Let's look at the admission rates now:

In [None]:
print("Male admission rate:", round(100*admissions["Male"]["Yes"]/(admissions["Male"]["Yes"]+admissions["Male"]["No"])))
print("Female admission rate:", round(100*admissions["Female"]["Yes"]/(admissions["Female"]["Yes"]+admissions["Female"]["No"])))

Looks like in fact *women* were preferred. But is this true? Let's take a step back. This represents only a single snapshot over the data. What we actually need to do, is to repeat this computation many times, and over a random subset of our data. Why is that?

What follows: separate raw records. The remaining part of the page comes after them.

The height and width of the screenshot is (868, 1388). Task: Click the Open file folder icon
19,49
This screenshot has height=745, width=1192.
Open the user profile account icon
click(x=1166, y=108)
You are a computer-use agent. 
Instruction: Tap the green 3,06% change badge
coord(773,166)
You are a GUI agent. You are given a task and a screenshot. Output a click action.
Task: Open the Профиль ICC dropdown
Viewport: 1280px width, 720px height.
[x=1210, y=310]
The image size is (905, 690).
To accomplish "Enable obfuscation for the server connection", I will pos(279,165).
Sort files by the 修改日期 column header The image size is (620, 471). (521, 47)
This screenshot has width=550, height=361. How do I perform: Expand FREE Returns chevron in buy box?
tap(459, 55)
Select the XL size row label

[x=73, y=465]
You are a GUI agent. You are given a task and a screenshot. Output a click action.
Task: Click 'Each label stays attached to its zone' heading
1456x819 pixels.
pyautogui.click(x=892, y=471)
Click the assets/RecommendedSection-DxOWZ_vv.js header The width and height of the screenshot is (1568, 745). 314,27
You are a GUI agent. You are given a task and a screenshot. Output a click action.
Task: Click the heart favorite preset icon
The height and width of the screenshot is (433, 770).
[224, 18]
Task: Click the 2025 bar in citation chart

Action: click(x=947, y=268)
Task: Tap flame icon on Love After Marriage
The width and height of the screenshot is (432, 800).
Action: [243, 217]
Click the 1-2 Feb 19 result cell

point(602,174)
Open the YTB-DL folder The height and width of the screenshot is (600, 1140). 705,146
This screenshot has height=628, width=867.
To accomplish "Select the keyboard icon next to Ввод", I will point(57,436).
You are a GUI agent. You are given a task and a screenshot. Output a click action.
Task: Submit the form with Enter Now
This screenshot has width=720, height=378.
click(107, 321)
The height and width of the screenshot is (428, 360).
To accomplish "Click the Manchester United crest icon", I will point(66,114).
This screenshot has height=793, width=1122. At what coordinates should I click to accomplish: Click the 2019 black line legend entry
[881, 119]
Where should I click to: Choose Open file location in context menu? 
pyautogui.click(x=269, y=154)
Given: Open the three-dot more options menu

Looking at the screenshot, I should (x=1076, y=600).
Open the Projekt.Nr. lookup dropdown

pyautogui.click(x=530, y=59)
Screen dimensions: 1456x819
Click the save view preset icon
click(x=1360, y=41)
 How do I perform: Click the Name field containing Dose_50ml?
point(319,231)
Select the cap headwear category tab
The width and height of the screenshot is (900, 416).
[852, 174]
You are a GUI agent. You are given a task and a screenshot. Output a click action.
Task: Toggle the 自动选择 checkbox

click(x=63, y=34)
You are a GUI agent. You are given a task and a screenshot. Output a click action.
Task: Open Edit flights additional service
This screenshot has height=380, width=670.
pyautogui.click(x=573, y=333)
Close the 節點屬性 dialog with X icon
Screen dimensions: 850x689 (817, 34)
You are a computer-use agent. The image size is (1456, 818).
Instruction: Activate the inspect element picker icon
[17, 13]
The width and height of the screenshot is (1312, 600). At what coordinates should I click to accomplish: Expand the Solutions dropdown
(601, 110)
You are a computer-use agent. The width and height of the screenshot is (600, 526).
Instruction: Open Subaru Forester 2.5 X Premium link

We trained our causal graph on one dataset, drew one set of samples from the interventional distribution, and obtained a point estimate from those samples. There can be variations both during the training process as well as during the drawing process. To account for that variability, we can train the same causal graph on different random subsets of our original data. So now, performing interventions on those trained causal graphs and repeating the whole operation many times, keeps our results more faithful to the data. We now have a proper confidence interval:

In [None]:
import numpy as np

def intervene(causal_model, interventions):
    admissions = gcm.interventional_samples(causal_model, 
                                           interventions, 
                                           num_samples_to_draw=10000).groupby(["Admission", "Gender"]).size().unstack()
    return {
        'male': admissions["Male"]["Yes"]/(admissions["Male"]["Yes"]+admissions["Male"]["No"]), 
        'female': admissions["Female"]["Yes"]/(admissions["Female"]["Yes"]+admissions["Female"]["No"])
    }

median, intervals = gcm.confidence_intervals(
    gcm.bootstrap_training_and_sampling(intervene, 
                                        causal_model, data, 
                                        interventions={'Department': lambda d: random.choice(['A', 'B', 'C', 'D', 'E', 'F'])}), 
    confidence_level=0.95, 
    num_bootstrap_resamples=50)

median, intervals

From looking at the `intervals`, we can see that we have a big overlap. However, the results still suggest that there was in fact a small bias towards women. The original [UC Berkeley gender bias study](https://homepage.stat.uiowa.edu/~mbognar/1030/Bickel-Berkeley.pdf) comes to the conclusion that there is a “[small but statistically significant bias in favor of women](https://en.wikipedia.org/wiki/Simpson%27s_paradox#UC_Berkeley_gender_bias)“, which would match our results here. However, we should keep in mind, there are always hidden confounders similar to Department, that are not contained in this dataset.